9/ House Democratic Leader Hakeem Jeffries challenged Speaker Mike Johnson to a live debate on the sixth day of the government shutdown, proposing to meet “any day this week in primetime” to give Americans “the transparency they deserve” and allow Johnson to explain his “my way or the highway approach.” Johnson, however, dismissed the invitation as “nonsense” and accused Jeffries of making “desperate pleas for attention.” Johnson noted that the House already debated before passing its stopgap funding bill, which the Senate has repeatedly failed to advance.

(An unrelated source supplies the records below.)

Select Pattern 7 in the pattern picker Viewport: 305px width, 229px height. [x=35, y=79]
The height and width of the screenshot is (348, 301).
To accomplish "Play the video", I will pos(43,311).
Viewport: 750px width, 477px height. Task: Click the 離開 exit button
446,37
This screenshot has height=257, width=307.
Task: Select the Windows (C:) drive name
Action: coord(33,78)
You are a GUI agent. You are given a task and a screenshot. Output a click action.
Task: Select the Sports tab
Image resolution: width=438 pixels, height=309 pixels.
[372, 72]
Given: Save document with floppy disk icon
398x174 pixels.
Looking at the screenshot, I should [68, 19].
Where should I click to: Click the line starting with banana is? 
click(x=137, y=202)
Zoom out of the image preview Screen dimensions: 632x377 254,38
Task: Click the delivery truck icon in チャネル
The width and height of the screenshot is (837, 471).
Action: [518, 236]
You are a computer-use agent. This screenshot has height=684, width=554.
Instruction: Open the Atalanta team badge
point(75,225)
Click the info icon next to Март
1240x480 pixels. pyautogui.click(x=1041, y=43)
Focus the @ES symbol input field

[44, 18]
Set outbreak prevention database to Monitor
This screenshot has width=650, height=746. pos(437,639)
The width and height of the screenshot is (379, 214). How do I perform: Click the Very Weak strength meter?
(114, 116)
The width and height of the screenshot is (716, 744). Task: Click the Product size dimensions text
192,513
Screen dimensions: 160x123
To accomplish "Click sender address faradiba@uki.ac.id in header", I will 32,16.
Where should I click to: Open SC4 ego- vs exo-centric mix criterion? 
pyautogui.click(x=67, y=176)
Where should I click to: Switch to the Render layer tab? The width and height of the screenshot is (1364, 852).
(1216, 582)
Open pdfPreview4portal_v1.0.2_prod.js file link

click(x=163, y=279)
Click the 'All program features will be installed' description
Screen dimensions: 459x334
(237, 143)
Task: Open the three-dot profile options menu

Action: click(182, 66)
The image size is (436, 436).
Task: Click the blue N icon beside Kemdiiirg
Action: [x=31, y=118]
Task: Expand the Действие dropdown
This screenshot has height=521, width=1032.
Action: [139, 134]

The House remains out of session this week while the Senate prepares for another vote expected to fail Monday evening. (CNBC / Axios / CBS News / Bloomberg / Politico / New York Times / NBC News / CNN)

poll/ 52% of Americans disapprove of Trump’s handling of the government shutdown. 52% also disapprove of congressional Republicans and 49% disapprove of Democrats. 39% blame Trump and Republicans in Congress for the shutdown, 30% blame Democrats, and 31% blame both equally. The most common word Americans use to describe Democrats is “weak,” while “extreme” is the top descriptor for Republicans. (CBS News)

⏭️ Notably Next: Your government has been shut down for 6 day; the 2026 midterms are in 393 days.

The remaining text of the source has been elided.